***** GIVEN ENTRIES *****

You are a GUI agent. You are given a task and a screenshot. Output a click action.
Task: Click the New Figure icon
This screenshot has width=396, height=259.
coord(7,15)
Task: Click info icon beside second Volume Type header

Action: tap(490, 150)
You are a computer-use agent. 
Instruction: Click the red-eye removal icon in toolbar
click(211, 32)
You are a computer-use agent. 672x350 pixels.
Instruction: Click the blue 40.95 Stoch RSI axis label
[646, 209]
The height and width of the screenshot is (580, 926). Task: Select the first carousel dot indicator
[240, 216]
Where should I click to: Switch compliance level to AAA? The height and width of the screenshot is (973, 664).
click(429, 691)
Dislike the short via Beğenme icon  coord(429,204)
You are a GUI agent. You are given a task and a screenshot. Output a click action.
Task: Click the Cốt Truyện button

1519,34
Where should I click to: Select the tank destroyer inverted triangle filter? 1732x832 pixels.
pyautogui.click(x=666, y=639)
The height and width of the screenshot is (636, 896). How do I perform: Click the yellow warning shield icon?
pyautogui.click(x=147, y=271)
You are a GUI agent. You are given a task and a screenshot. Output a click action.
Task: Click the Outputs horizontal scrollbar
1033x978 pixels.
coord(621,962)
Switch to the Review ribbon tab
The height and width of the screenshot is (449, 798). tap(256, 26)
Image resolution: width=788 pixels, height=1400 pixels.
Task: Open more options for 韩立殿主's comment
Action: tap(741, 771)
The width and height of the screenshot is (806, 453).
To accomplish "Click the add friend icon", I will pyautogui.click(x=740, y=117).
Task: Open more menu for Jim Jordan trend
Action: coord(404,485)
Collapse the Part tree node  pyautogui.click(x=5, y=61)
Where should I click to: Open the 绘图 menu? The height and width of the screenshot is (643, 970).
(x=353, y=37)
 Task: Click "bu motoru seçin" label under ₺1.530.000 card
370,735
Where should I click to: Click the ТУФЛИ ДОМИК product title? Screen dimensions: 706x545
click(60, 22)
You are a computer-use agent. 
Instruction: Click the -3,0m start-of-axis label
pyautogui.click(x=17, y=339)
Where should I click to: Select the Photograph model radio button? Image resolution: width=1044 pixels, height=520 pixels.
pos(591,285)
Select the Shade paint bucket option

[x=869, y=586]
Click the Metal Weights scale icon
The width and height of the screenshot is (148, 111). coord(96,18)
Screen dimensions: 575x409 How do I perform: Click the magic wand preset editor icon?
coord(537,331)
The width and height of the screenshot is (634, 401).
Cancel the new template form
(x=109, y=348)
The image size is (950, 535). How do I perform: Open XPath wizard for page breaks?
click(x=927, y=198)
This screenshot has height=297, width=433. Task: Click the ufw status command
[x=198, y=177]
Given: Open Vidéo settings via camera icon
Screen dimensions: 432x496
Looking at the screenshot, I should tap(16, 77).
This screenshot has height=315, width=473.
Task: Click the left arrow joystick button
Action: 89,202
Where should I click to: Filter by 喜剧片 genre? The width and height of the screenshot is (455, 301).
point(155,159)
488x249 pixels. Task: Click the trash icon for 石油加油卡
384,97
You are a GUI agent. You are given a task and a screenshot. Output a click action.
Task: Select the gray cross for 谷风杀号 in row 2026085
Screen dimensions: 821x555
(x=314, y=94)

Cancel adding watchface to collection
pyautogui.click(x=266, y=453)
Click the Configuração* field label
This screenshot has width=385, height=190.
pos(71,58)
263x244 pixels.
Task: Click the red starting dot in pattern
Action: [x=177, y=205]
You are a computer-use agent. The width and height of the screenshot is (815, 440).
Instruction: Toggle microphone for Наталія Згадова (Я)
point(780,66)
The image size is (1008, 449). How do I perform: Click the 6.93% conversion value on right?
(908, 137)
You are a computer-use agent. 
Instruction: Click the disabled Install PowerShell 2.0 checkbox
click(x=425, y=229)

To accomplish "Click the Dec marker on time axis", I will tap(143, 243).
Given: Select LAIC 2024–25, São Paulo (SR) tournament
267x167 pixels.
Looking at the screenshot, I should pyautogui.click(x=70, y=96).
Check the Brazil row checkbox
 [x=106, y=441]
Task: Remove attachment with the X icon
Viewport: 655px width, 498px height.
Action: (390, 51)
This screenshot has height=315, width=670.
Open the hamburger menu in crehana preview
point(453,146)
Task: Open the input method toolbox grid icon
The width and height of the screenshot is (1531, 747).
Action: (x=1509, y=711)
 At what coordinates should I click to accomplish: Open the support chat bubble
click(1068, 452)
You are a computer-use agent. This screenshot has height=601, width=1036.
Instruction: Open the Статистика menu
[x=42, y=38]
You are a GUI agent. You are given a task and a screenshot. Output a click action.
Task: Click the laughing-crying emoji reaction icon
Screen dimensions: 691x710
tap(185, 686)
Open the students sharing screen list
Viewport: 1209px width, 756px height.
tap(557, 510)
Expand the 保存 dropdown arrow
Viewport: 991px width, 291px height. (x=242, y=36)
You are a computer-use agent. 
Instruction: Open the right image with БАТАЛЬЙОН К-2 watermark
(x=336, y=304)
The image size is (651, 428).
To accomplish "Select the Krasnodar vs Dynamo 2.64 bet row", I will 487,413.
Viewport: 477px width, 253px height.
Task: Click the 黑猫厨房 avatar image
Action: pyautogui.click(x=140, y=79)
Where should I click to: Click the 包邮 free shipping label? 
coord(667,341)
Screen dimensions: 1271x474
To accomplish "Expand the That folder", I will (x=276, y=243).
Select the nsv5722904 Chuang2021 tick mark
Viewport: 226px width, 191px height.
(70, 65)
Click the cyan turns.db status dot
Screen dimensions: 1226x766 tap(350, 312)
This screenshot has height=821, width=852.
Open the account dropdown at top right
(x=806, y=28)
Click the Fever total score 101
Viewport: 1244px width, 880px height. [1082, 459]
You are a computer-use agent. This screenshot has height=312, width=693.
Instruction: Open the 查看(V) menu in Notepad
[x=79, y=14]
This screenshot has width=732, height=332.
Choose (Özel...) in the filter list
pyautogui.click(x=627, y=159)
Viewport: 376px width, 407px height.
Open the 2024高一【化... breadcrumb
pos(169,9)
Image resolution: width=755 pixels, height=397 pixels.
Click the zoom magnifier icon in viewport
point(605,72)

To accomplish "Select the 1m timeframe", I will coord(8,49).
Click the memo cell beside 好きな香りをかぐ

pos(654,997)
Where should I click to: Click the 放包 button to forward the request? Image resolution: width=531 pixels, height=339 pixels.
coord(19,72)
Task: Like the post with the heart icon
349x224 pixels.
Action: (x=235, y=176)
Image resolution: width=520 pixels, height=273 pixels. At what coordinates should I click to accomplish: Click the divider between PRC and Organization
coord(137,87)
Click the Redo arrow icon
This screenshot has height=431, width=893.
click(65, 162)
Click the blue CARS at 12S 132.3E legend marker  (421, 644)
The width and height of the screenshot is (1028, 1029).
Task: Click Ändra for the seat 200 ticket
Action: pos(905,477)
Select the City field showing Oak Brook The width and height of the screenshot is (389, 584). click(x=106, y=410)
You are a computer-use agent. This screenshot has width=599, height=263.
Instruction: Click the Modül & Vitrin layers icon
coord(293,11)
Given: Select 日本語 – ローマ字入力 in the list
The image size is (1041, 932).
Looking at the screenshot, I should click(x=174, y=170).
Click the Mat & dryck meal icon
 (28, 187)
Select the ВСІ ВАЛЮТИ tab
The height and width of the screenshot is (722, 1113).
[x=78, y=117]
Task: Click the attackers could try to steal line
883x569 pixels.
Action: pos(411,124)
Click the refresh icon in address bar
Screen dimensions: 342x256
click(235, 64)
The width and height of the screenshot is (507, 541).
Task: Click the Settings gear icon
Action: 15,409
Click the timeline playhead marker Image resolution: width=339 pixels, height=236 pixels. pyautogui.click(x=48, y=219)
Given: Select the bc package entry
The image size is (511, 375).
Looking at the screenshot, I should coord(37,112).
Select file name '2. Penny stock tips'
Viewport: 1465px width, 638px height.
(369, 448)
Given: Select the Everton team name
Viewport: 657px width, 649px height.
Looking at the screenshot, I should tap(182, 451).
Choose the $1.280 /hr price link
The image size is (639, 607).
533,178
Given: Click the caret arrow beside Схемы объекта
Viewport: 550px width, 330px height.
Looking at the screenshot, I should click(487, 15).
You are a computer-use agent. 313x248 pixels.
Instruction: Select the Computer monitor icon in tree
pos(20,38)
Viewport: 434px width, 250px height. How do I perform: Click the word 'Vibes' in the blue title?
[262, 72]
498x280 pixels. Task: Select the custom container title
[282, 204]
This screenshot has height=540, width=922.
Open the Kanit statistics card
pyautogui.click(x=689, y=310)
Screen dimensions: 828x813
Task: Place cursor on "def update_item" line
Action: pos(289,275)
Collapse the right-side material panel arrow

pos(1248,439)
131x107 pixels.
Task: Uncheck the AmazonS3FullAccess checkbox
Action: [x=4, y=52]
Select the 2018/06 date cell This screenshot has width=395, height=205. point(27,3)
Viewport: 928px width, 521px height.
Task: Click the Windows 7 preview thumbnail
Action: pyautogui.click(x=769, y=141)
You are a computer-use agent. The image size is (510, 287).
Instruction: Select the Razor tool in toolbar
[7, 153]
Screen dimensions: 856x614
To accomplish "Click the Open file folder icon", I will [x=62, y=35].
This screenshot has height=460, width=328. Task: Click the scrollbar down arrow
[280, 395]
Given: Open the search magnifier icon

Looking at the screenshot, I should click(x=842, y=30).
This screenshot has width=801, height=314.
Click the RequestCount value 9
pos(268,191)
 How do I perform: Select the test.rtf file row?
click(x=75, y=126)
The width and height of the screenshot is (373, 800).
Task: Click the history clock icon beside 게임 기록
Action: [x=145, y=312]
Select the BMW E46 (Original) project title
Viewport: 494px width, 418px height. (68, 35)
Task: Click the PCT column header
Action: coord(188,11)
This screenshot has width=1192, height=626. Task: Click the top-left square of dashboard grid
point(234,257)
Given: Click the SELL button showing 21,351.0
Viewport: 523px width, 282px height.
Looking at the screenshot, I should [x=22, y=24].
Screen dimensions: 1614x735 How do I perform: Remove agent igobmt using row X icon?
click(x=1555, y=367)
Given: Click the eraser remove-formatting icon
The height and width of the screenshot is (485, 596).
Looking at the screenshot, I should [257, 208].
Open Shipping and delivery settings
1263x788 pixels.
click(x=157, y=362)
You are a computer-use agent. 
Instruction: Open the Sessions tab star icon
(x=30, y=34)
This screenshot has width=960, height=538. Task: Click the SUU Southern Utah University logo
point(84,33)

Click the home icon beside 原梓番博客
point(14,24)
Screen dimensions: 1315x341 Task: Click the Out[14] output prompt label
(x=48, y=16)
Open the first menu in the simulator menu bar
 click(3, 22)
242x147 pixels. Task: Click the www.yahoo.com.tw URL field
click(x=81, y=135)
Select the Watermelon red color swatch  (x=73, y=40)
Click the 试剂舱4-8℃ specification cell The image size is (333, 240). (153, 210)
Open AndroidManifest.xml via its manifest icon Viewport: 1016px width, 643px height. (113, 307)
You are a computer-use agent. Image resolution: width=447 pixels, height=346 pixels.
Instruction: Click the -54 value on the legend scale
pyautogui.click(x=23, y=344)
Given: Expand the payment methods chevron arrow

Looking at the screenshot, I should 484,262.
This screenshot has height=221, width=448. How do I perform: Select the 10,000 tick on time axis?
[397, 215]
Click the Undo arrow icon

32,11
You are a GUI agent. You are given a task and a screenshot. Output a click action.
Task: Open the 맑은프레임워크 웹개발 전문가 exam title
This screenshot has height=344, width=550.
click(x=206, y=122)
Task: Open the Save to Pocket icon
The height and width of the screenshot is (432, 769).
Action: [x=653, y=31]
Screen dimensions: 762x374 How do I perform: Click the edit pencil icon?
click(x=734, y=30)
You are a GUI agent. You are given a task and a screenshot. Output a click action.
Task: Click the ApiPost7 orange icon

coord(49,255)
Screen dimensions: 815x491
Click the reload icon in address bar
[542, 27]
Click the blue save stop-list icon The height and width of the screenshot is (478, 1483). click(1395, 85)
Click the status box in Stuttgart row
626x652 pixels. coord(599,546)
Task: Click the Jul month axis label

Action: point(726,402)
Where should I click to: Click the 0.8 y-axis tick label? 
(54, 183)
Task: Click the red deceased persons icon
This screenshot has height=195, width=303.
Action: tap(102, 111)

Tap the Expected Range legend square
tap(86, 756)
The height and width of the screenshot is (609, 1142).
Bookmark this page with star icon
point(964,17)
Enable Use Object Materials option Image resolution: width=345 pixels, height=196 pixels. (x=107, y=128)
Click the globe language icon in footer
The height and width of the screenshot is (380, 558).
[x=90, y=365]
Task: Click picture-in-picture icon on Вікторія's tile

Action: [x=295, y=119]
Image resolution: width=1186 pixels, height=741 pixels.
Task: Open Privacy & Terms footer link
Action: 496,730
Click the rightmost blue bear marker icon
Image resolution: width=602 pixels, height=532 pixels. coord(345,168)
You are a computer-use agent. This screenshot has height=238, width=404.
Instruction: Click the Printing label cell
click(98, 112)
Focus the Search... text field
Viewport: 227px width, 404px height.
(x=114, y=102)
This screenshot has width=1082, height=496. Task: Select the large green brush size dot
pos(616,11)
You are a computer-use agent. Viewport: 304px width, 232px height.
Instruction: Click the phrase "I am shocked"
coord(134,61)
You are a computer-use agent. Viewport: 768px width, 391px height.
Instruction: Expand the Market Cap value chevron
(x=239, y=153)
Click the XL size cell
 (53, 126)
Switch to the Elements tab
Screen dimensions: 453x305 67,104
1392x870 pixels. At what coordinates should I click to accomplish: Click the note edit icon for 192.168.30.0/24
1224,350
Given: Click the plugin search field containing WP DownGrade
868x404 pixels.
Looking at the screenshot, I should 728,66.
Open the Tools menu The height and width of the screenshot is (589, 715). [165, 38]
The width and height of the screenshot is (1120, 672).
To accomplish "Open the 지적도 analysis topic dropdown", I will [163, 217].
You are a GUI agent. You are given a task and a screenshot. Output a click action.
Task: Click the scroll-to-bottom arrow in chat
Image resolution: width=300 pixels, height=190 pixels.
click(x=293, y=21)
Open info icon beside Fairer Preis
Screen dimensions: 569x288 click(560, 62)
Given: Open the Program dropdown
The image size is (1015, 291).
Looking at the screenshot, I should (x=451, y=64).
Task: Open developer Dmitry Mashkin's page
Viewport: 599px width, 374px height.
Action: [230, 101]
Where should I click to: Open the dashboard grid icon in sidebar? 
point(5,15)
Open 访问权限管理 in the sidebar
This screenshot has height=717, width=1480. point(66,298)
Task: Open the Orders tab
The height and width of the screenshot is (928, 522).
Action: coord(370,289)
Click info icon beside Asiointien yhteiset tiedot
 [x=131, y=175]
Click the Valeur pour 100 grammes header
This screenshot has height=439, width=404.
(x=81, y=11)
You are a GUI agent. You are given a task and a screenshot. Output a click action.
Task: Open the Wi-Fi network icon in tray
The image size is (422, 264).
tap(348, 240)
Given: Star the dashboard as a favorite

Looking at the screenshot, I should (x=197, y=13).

*****

Show the lines of the entries that include the string "folder", copying each in full.

### [SOLUTION]
To accomplish "Expand the That folder", I will (x=276, y=243).
To accomplish "Click the Open file folder icon", I will [x=62, y=35].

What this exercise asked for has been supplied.